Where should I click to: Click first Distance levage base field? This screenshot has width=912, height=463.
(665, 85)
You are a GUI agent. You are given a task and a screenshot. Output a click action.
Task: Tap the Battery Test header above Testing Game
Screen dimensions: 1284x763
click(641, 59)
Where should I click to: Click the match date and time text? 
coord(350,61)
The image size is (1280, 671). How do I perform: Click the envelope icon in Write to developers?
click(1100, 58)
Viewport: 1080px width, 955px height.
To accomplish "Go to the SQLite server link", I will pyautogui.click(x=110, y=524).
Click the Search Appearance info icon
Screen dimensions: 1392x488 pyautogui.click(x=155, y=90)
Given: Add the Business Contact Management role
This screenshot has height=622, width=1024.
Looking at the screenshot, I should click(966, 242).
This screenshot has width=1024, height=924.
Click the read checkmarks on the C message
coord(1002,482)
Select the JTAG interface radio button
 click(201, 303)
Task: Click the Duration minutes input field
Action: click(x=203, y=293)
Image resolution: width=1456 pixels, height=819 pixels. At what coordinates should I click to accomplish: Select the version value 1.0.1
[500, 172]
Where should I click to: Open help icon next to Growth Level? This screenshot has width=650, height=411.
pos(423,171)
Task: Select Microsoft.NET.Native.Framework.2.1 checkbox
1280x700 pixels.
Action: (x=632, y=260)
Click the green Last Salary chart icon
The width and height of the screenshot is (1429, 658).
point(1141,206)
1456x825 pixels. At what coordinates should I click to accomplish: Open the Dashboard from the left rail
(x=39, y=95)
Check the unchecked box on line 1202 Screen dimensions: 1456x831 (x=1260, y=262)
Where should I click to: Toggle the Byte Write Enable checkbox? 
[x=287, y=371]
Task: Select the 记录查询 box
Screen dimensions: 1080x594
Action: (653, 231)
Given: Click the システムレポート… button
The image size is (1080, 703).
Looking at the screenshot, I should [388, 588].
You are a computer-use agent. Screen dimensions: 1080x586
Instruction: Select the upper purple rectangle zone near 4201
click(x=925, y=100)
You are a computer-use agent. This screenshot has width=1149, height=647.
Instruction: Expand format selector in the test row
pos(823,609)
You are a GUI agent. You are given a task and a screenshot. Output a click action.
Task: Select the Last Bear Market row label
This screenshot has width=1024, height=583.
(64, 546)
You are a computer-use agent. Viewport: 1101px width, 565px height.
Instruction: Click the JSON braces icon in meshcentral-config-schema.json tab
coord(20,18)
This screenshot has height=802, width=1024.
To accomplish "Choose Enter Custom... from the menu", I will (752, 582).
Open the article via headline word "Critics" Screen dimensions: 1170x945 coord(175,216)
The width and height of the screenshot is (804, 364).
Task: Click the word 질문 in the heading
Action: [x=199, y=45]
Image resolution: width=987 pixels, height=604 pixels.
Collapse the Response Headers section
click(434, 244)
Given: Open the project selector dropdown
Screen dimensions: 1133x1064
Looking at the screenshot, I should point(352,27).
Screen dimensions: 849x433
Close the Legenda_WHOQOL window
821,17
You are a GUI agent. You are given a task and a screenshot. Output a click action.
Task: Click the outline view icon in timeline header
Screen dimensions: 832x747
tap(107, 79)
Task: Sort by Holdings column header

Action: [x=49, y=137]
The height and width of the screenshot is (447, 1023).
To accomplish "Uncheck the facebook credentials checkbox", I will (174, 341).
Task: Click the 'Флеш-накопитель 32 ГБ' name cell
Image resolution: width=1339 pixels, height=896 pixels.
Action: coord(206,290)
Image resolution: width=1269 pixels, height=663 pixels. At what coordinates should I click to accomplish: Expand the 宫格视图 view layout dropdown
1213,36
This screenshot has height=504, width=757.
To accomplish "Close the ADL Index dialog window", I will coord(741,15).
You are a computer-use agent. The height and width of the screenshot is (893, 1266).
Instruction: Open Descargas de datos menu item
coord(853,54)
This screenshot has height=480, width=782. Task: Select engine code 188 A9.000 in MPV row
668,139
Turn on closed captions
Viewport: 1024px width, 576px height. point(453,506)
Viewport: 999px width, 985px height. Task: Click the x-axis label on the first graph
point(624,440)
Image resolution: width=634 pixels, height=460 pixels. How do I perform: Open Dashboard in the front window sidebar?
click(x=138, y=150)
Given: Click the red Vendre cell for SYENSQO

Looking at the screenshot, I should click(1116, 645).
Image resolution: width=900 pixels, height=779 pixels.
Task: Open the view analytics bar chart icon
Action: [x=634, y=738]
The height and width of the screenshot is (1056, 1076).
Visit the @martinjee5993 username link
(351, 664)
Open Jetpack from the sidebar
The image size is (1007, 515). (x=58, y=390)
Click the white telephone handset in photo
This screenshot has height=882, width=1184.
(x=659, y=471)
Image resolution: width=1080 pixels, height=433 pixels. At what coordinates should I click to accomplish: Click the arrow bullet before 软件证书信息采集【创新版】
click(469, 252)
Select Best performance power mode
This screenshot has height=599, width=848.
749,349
-- -- --
(Problem details):
Whenever a line above has the word "agent" in it, copy that line.

(Result below):
You are a GUI agent. You are given a task and a screenshot. Output a click action.
You are a computer-use agent. Screen dimensions: 1080x586
You are a computer-use agent. This screenshot has width=1149, height=647.
You are a GUI agent. You are given a task and a screenshot. Output a click action.
You are a computer-use agent. Viewport: 1101px width, 565px height.
You are a GUI agent. You are given a task and a screenshot. Output a click action.
You are a computer-use agent. The height and width of the screenshot is (893, 1266).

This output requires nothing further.